I ignored her question.
“I’ve decided to give the old sport some company before I fly back.”
“Oh, you’re leaving so soon?”
“It turns out my reason to stay has already left.”
“Well, isn’t that nice?” She passed by me eyeing the landscape, “You can see the green light at the end of my dock… twinkling dreamily like a star, I might almost say.”
“It did bare quite fantastically as a view for Mr. Gatsby.”
For a moment, her body stopped moving and I had wondered whether Daisy had become a ghost by a snap of the universe. She hovered there, toward the edge of the daunting cliff, and when I had patted her shoulder to turn her around, she might as well had been one. Her eyes had become equivocal, two floating specs on a rose-stripped, pale face. She didn’t quite look at me, which only led me to think she was admiring my dirt-flecked shirt for the likes of forgetting what had made her vision so foggy.
“What’s the matter?” I asked.
Daisy elevated her gaze so far as my chin and lingeringly brought it back down as she turned to the Sound once again. The affable breeze howled in consolation and if I hadn’t been a man of Yale, I could have sworn to believe that it whispered compliments of sorts right into her disheartened, longing ear.
I stepped towards her, picking at the stitched cloth of my deep pockets, and she took a step, too. “Daisy?” The arch of her Mary Jane’s never felt so free as it did now against the rocky brim overlooking the water.
She apocryphally murmured, “If only green were as warm of a colour as yellow.”
With a single, eloquent bounce, her deed was done.

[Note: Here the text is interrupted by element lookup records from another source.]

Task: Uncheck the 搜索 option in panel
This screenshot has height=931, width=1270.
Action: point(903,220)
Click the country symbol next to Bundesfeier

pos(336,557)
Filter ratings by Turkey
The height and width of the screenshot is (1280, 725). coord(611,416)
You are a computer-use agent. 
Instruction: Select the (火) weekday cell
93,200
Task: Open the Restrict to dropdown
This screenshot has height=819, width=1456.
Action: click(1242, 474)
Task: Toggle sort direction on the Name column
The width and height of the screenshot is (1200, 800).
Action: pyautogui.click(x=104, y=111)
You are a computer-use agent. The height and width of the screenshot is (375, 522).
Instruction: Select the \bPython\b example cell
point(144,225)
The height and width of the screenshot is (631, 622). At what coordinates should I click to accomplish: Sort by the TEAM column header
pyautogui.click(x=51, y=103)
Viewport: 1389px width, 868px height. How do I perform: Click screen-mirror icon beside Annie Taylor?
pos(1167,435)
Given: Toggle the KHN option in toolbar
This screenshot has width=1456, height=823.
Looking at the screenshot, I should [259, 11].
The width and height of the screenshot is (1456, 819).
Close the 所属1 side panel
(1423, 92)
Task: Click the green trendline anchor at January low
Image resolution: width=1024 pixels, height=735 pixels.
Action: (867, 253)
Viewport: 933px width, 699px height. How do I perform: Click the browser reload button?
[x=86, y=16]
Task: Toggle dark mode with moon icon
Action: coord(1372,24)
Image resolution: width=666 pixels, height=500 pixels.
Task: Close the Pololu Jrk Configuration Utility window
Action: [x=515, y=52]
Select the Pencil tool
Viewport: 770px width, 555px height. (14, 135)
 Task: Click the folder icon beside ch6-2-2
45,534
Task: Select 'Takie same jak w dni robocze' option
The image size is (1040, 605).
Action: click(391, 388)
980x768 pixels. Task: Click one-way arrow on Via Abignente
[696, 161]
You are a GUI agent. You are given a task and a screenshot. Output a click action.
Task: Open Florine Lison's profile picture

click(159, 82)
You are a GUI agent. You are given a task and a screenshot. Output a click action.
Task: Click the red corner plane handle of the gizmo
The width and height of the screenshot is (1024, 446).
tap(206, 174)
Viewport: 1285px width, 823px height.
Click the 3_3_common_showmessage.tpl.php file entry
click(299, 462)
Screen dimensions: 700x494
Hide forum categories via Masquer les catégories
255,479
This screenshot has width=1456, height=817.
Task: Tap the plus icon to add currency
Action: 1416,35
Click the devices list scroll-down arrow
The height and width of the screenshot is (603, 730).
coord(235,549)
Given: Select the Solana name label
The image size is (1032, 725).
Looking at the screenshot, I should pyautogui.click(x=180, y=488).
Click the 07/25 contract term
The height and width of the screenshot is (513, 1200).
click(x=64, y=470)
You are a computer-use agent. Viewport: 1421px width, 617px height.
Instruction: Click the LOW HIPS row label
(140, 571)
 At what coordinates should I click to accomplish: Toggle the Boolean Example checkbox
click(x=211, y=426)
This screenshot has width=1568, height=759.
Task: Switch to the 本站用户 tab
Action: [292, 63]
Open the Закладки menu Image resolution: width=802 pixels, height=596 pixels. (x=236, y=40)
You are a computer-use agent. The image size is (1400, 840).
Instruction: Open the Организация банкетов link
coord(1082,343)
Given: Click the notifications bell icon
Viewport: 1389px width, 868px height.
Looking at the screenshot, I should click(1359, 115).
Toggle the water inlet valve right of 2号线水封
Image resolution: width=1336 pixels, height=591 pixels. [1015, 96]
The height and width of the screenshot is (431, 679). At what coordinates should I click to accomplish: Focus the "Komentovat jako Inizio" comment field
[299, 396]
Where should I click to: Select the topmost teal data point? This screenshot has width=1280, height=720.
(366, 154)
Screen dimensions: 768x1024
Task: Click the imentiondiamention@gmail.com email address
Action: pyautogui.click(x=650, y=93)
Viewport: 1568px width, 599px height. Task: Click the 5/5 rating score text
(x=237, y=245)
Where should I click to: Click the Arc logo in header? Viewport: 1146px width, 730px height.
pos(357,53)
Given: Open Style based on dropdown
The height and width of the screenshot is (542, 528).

She leapt from the ledge in one swift, silent motion; so flawlessly she had become a hushed vulture satisfied with its meal. I had screamed her name as she fell, but I knew it wouldn’t have changed the outcome of what was predestined by the universe above. I felt heavy and vulnerable, as if my heart had no other way to envisage what had just happened.
The moon rose higher, casting a luminous beam onto the cadaver draped in elegant fabric, and it almost seemed unfair that she couldn’t have drowned instead of jabbed her body against a pile of rocks. Watching her bleed out was just as unsettling as it was to see the dark pigment of the water turn red, and so, still clutching my pockets, I sat down once again sprawled across the sand.